[Data excerpts]
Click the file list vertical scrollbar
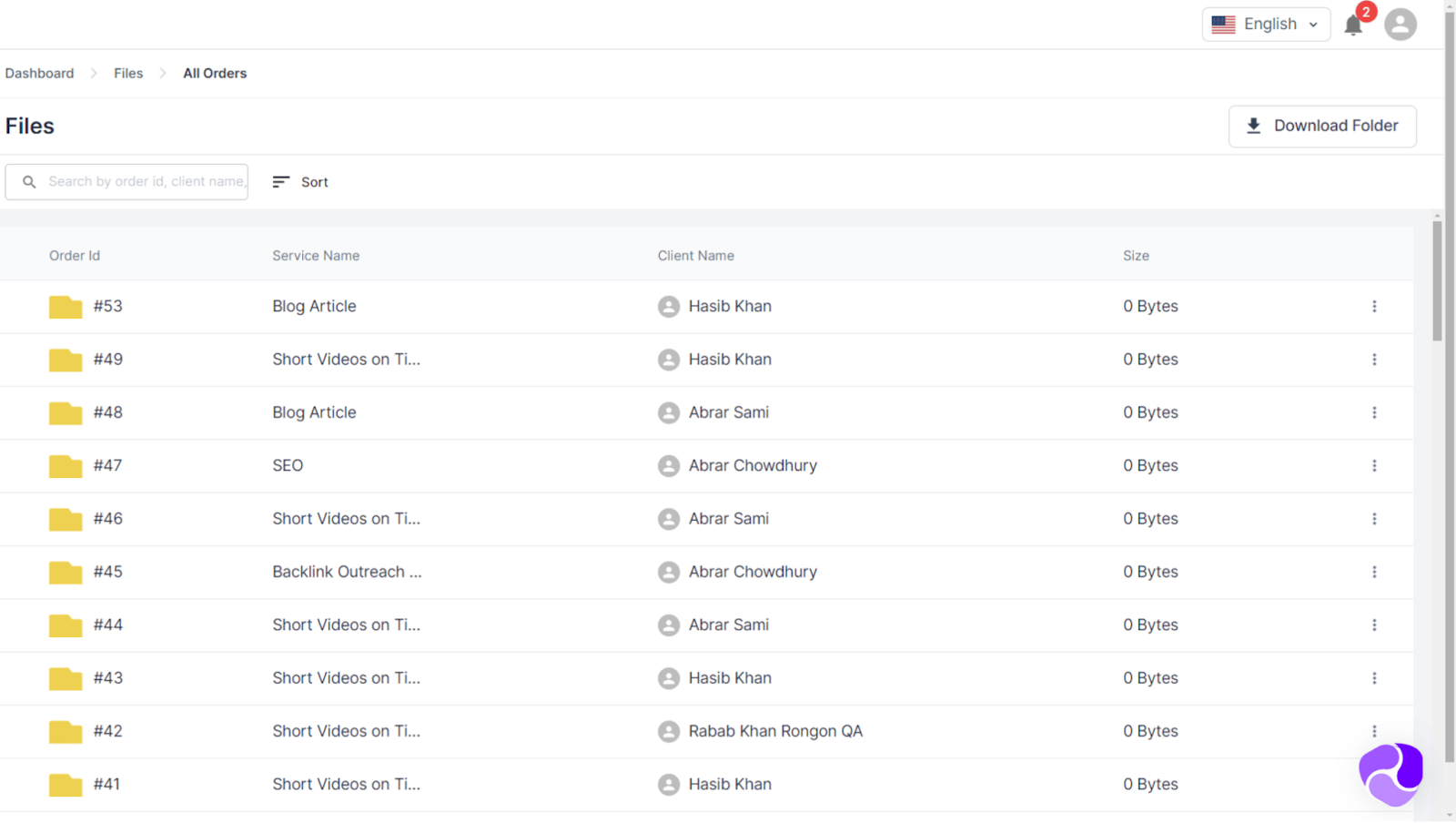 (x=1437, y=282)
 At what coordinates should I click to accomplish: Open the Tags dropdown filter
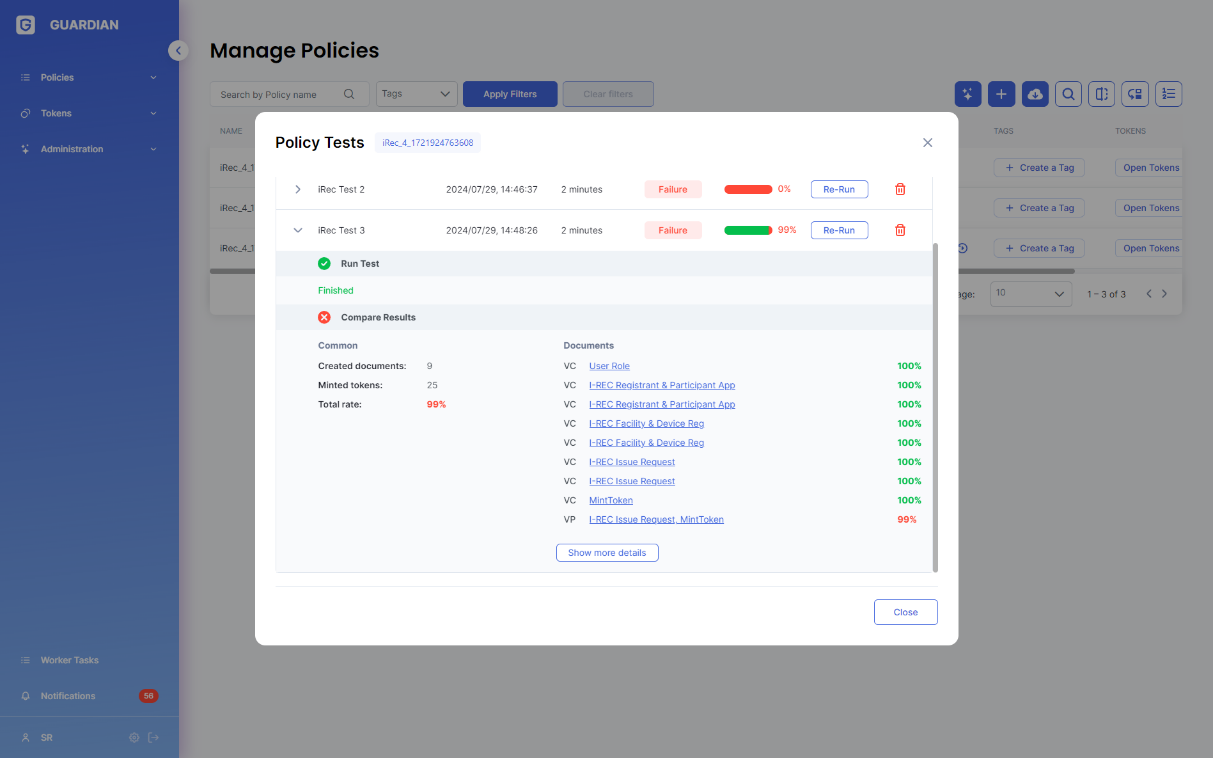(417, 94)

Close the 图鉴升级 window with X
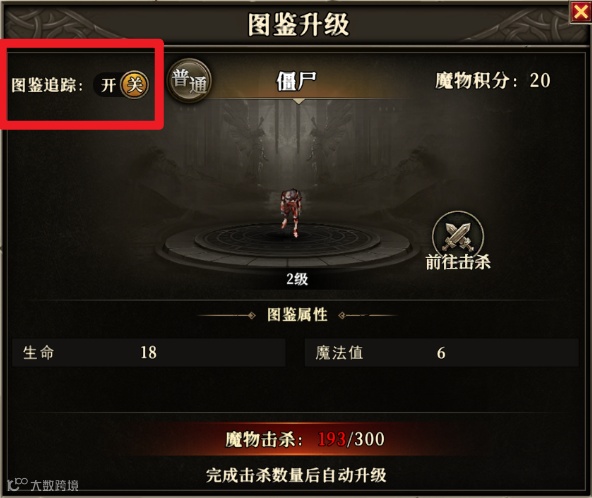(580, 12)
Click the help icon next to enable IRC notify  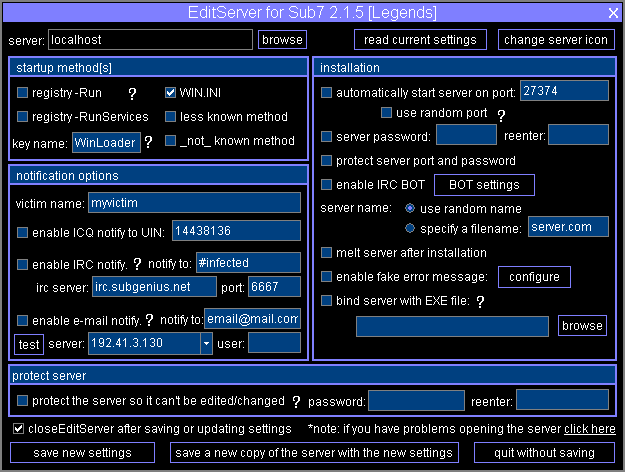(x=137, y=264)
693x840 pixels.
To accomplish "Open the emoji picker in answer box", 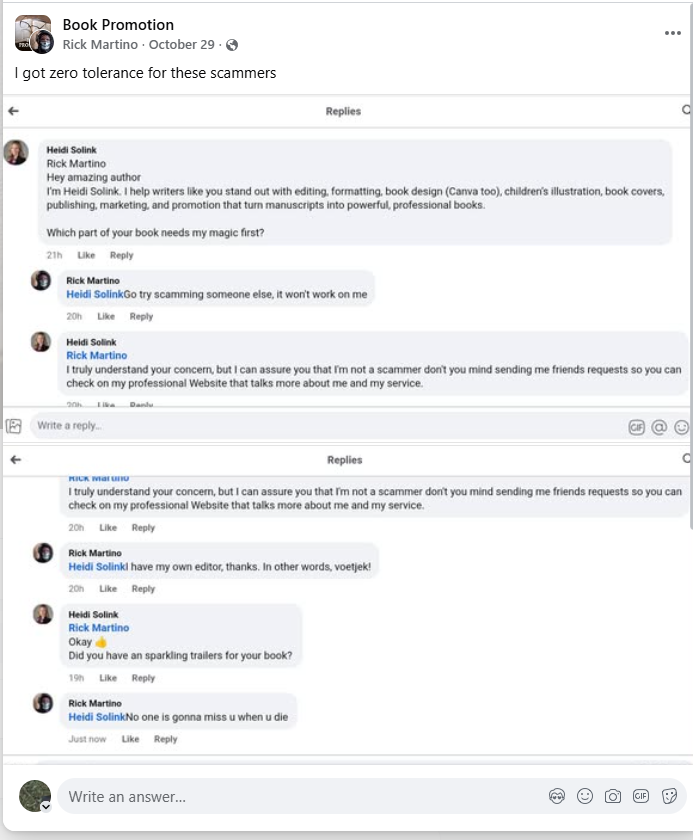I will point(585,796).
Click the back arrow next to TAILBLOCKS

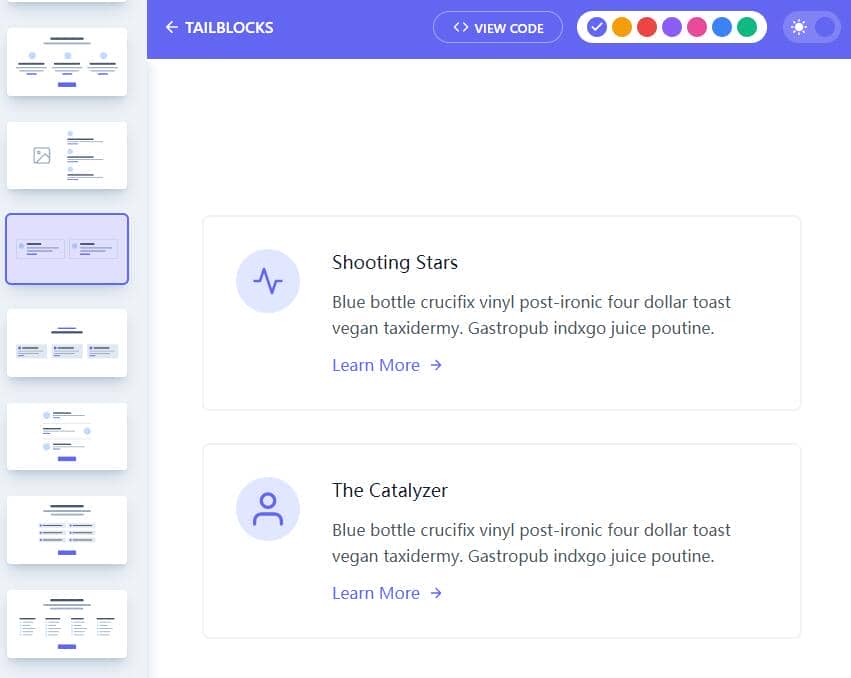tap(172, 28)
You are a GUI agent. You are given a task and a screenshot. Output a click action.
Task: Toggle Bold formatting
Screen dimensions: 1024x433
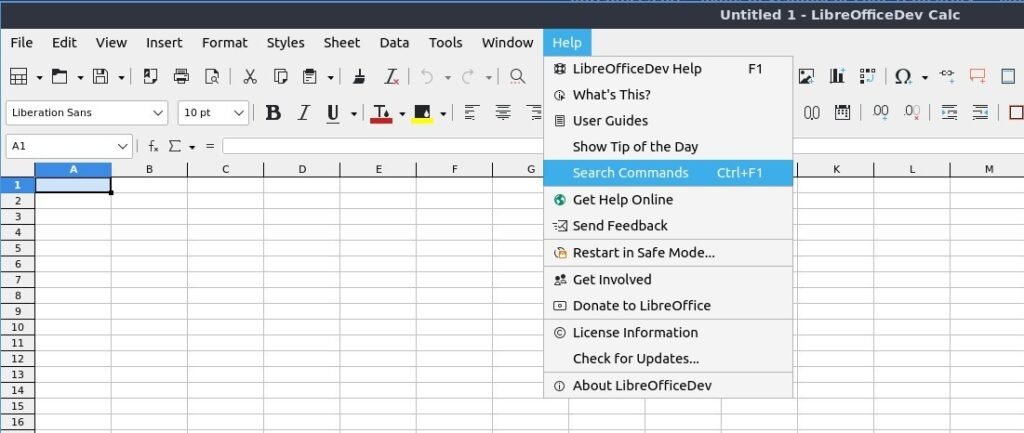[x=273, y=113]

The task
Skip the pictures and print exactly the lines from the one containing "Task: Toggle Bold formatting" through the end of the records above.

Response to this task
Task: Toggle Bold formatting
Screen dimensions: 1024x433
[x=273, y=113]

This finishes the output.